## Dataset

++++++++

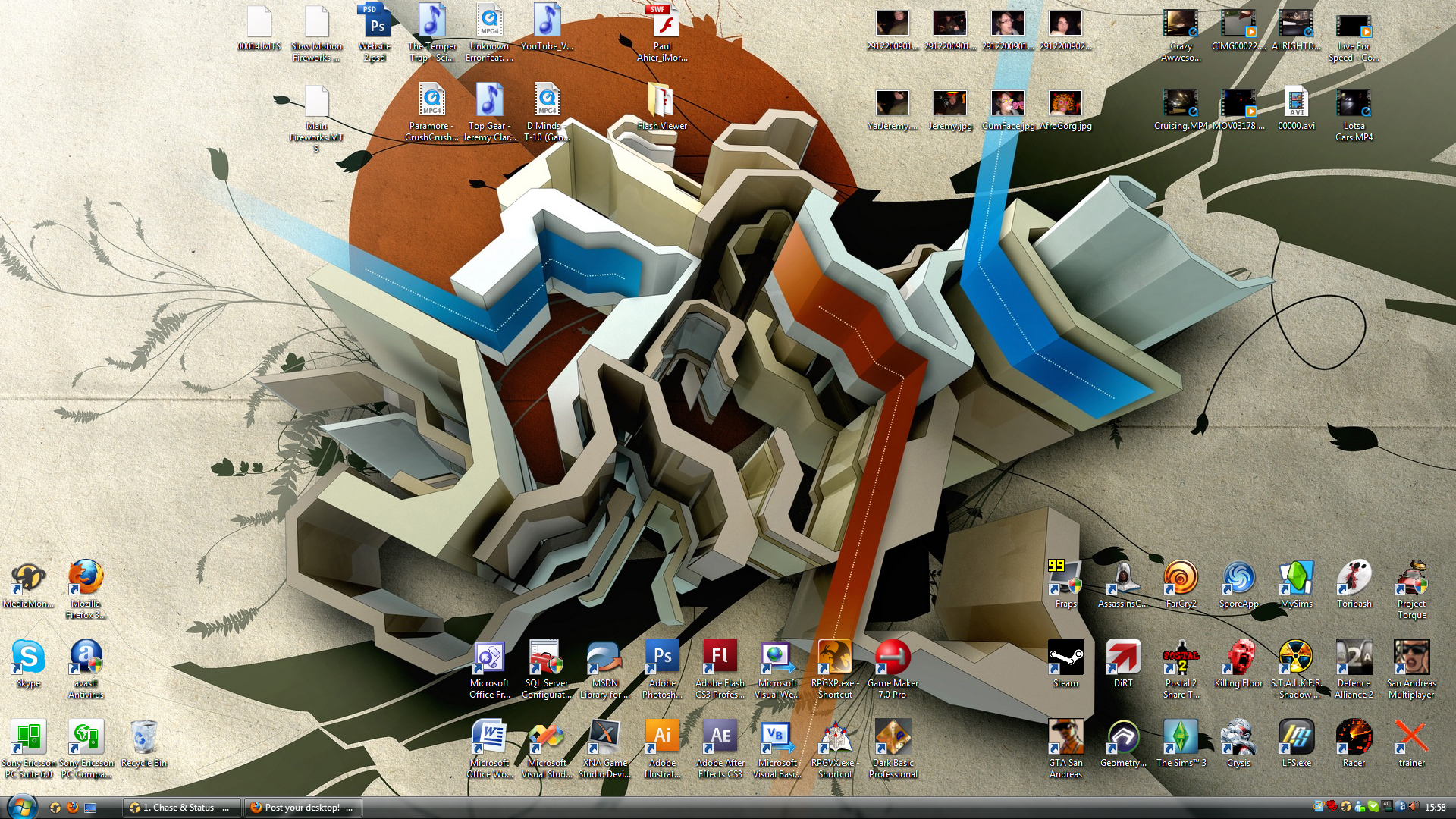Viewport: 1456px width, 819px height.
Task: Click the system tray clock
Action: (x=1435, y=808)
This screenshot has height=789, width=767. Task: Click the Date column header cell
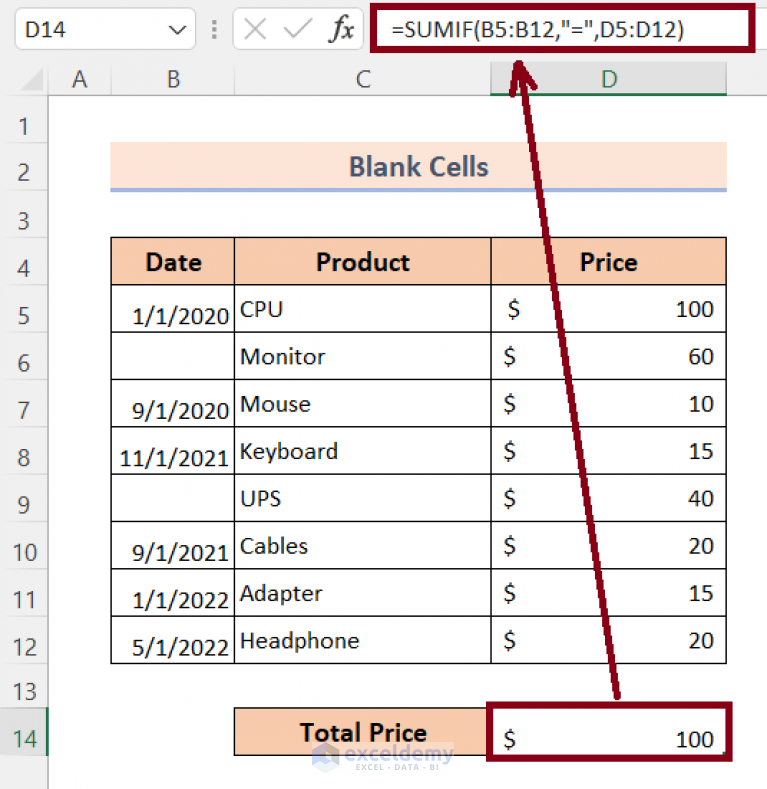[x=173, y=262]
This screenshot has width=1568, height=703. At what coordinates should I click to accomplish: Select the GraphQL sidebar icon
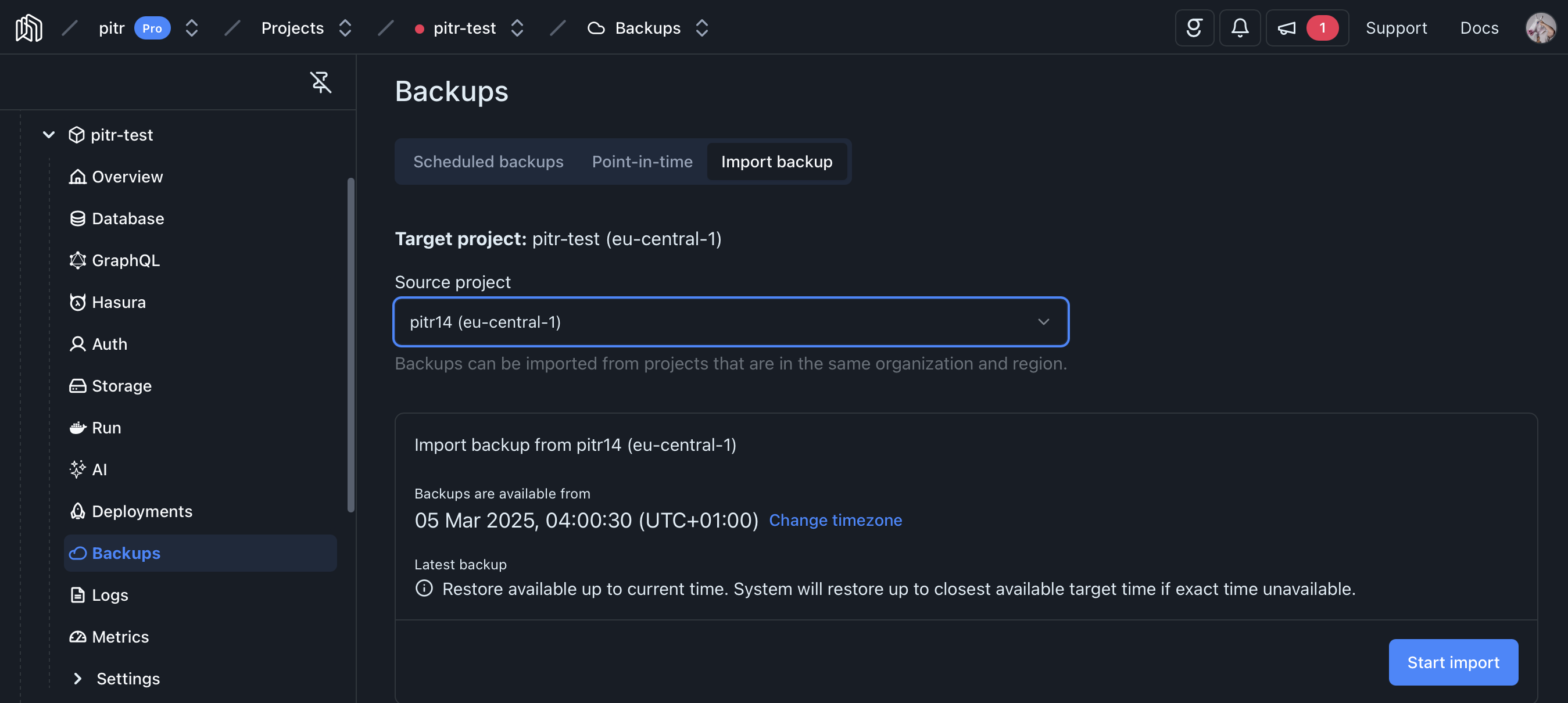[x=78, y=260]
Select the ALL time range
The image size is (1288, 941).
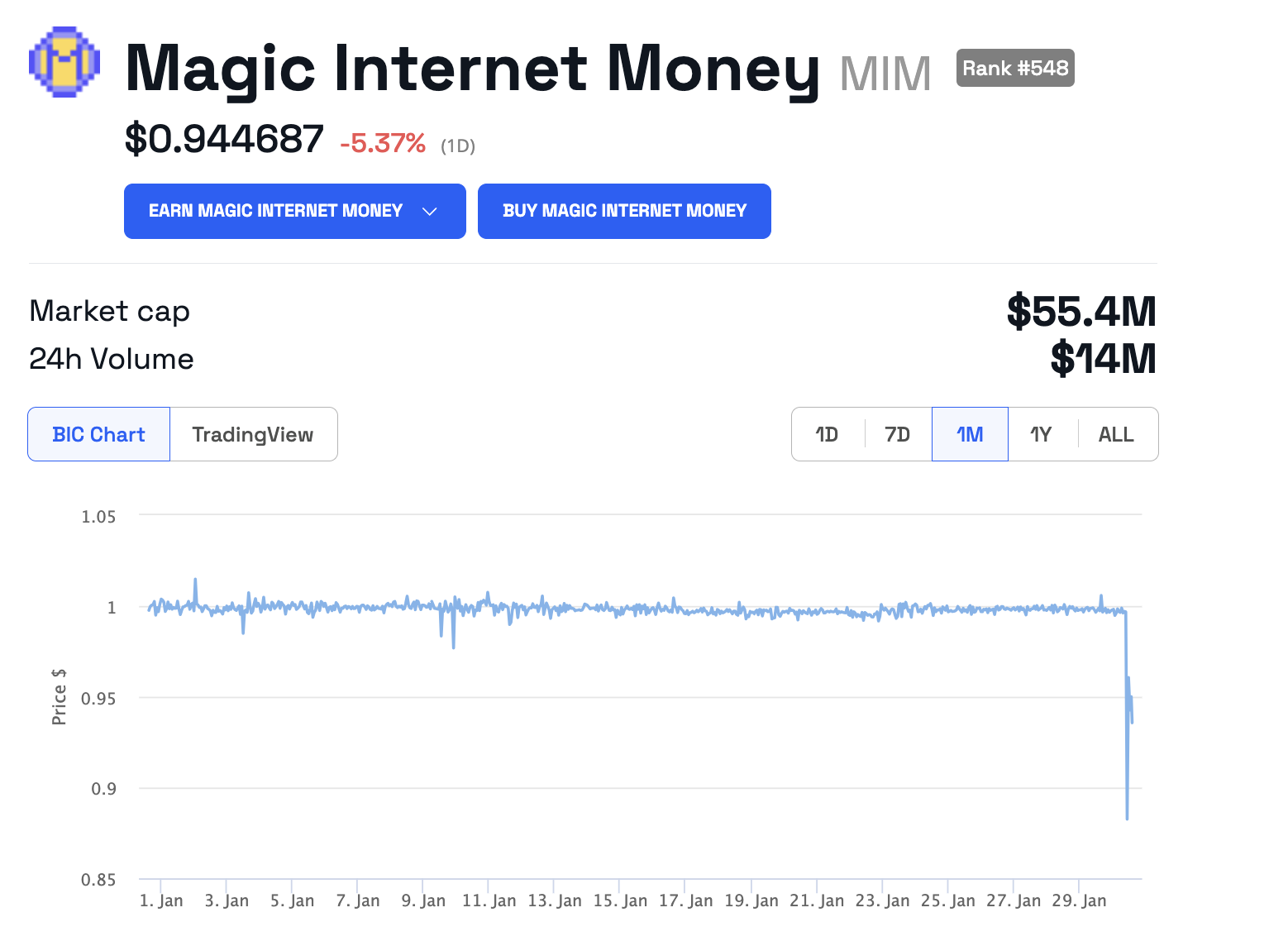point(1116,434)
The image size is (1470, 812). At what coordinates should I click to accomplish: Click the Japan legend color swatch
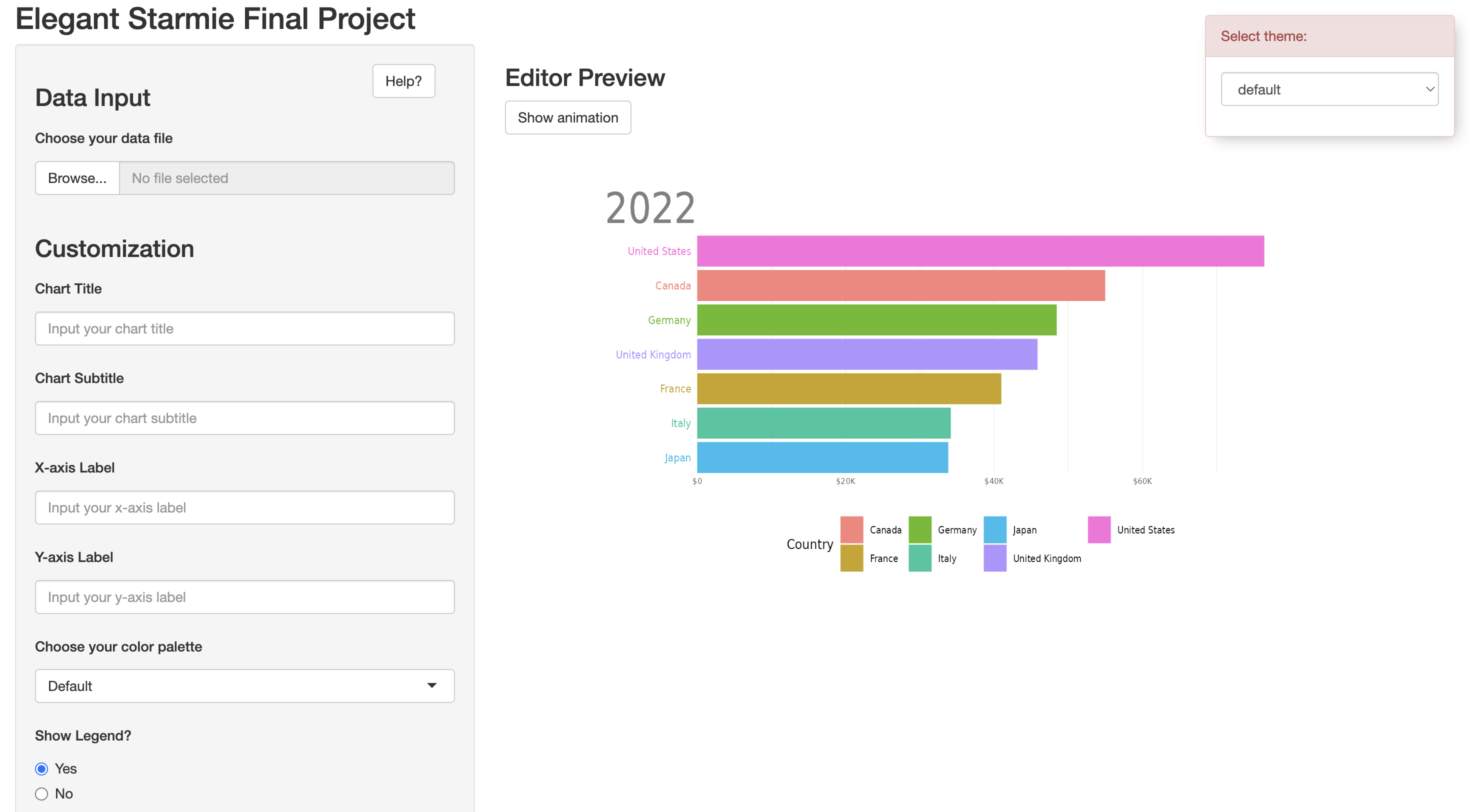tap(994, 530)
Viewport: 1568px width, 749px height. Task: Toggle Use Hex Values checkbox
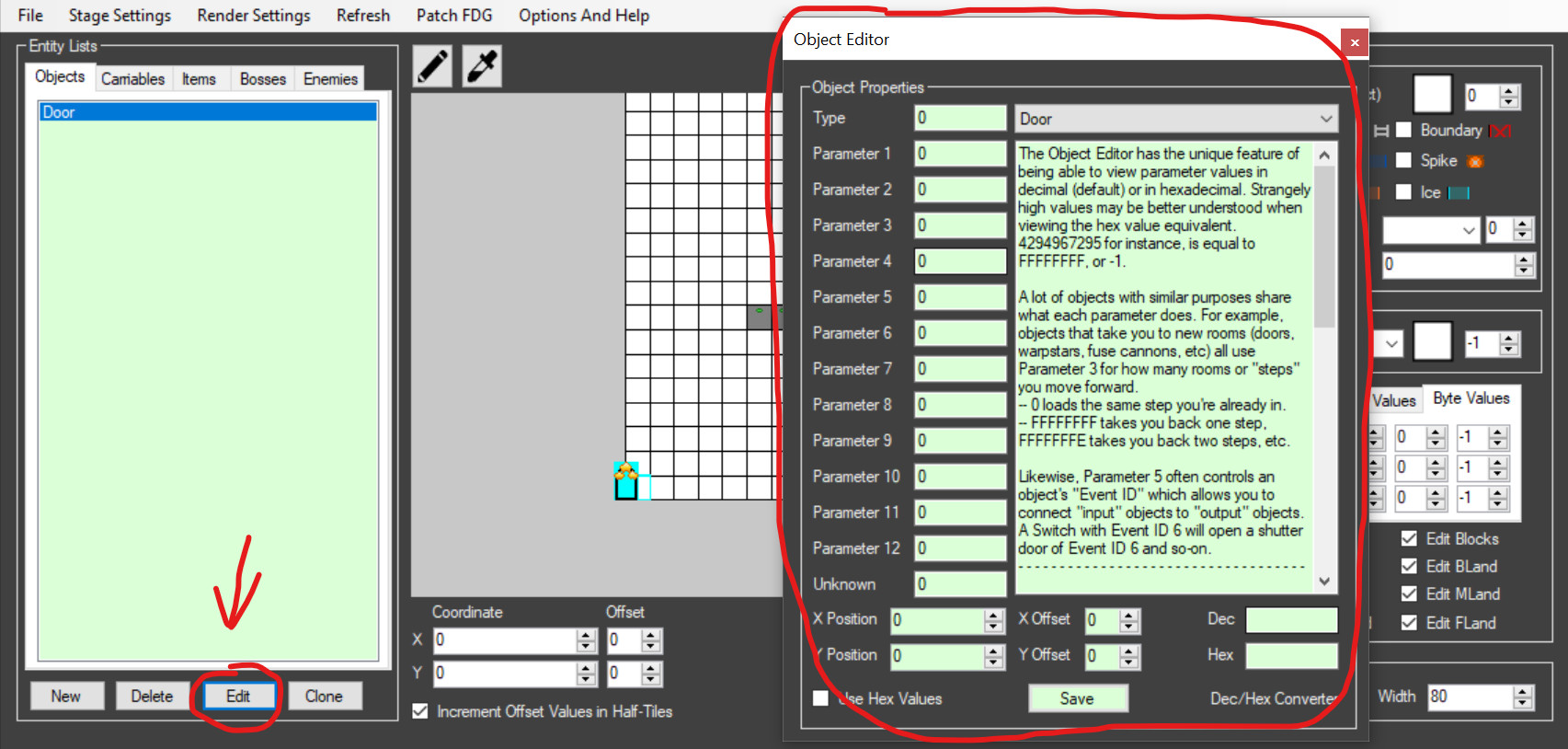click(821, 698)
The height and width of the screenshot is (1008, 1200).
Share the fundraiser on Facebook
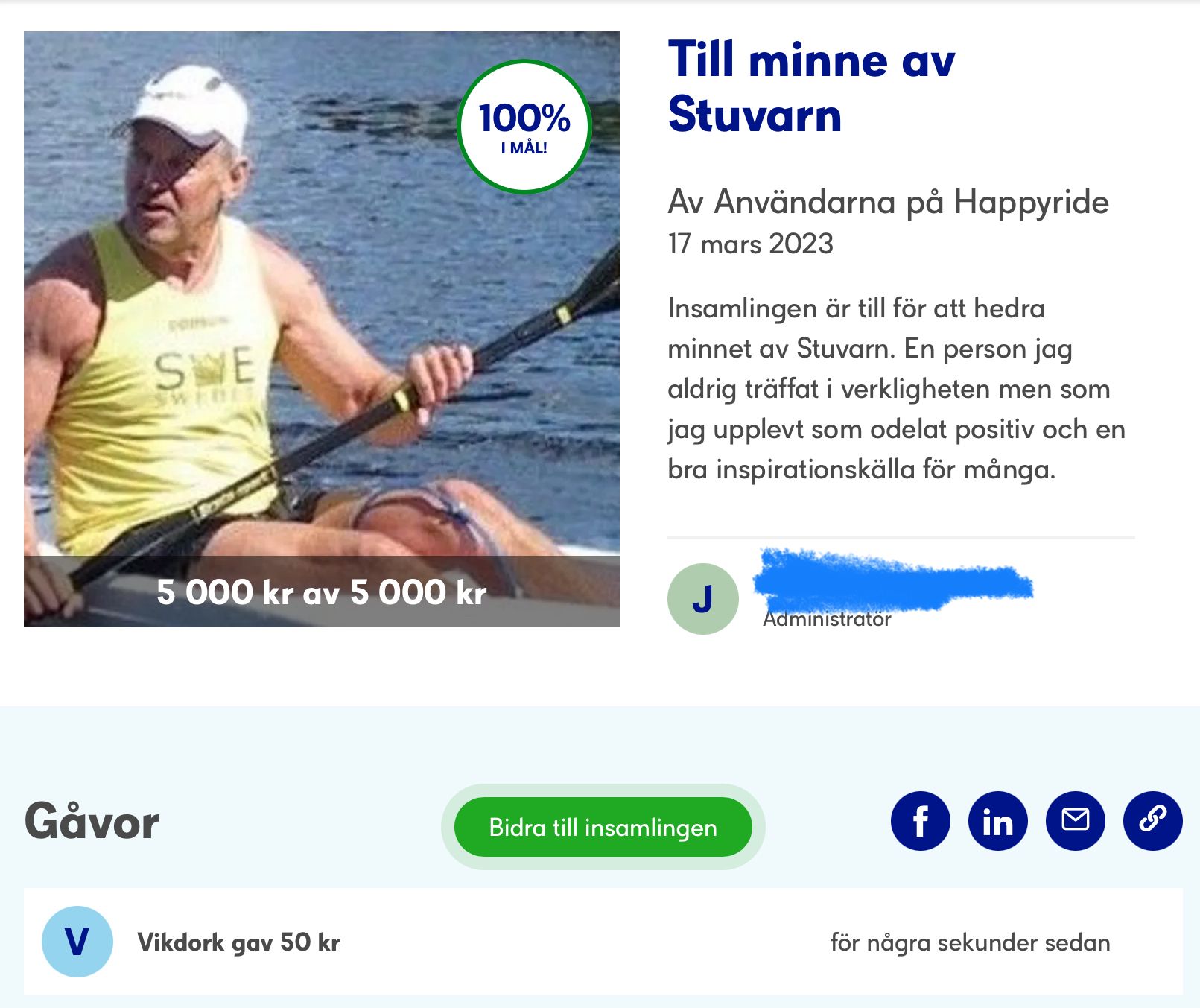920,821
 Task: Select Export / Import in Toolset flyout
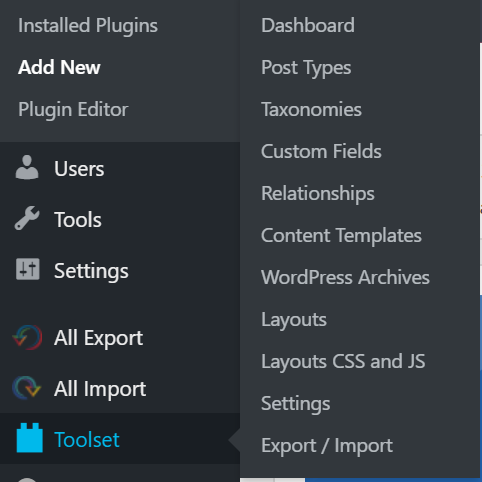click(x=327, y=446)
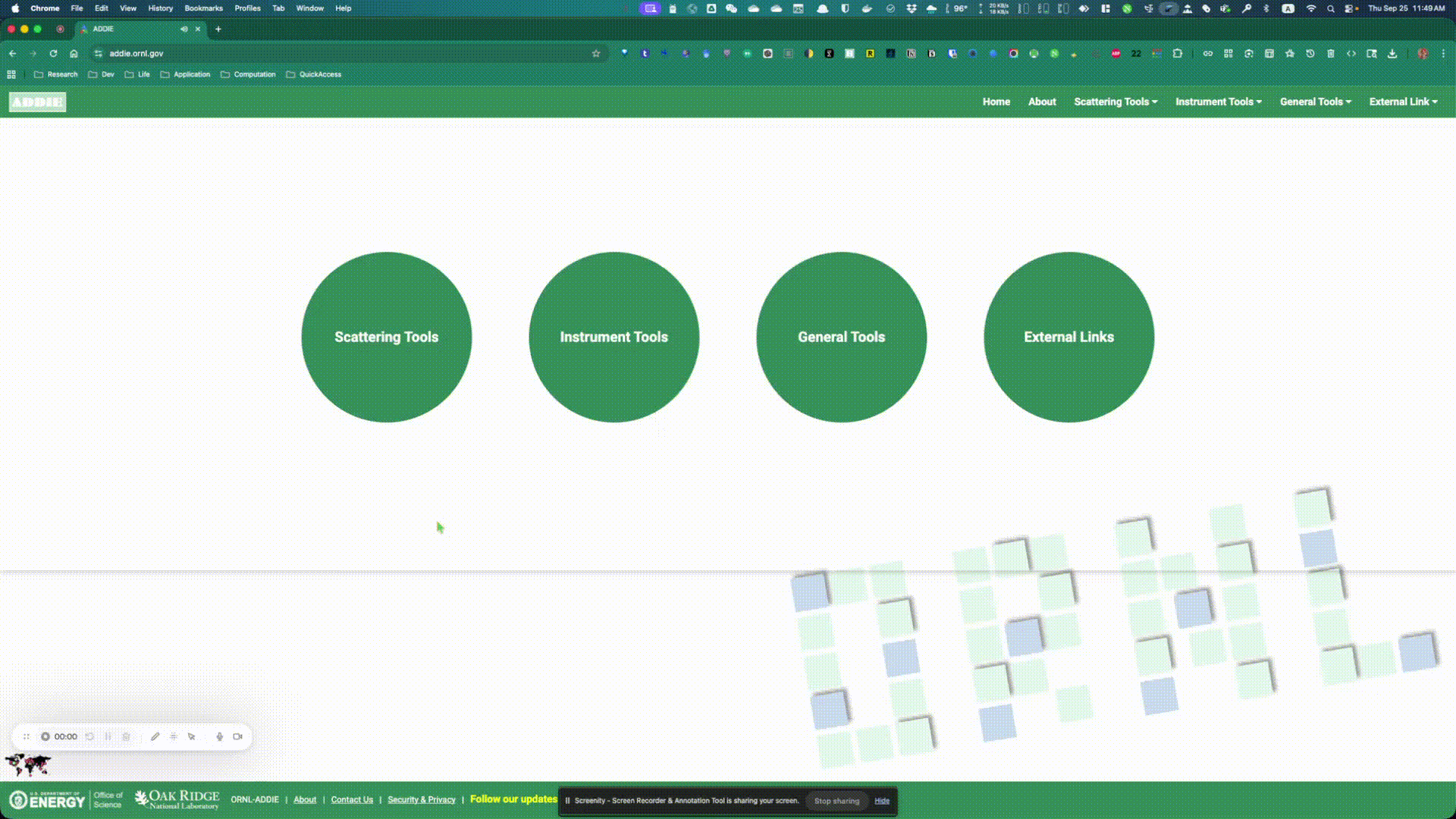
Task: Toggle the microphone in the Screenity toolbar
Action: 219,736
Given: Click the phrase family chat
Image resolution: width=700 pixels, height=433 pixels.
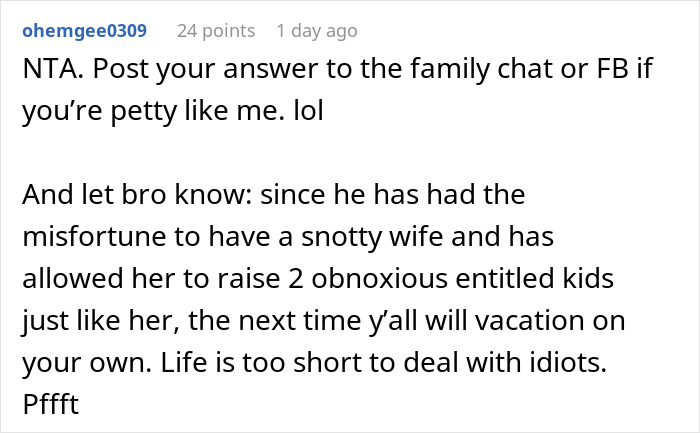Looking at the screenshot, I should click(481, 69).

++++++++

## Written exercise
Write out all the items above again with "image size" swapped for "screen size" and nothing else changed. Leave the pictures out.

## Answer to this exercise
Viewport: 1456px width, 819px height.
Task: Click the system tray clock
Action: (x=1435, y=808)
This screenshot has height=789, width=767. Task: Click the Date column header cell
[x=173, y=262]
This screenshot has width=1568, height=703. At what coordinates should I click to accomplish: Select the GraphQL sidebar icon
[x=78, y=260]
Select the ALL time range
The screen size is (1288, 941).
point(1116,434)
The screen size is (1470, 812). At what coordinates should I click to accomplish: Click the Japan legend color swatch
tap(994, 530)
Viewport: 1568px width, 749px height. Task: Toggle Use Hex Values checkbox
click(821, 698)
The height and width of the screenshot is (1008, 1200).
Share the fundraiser on Facebook
920,821
 Task: Select Export / Import in Toolset flyout
click(x=327, y=446)
Task: Toggle the microphone in the Screenity toolbar
Action: 219,736
Given: Click the phrase family chat
Image resolution: width=700 pixels, height=433 pixels.
Looking at the screenshot, I should click(481, 69).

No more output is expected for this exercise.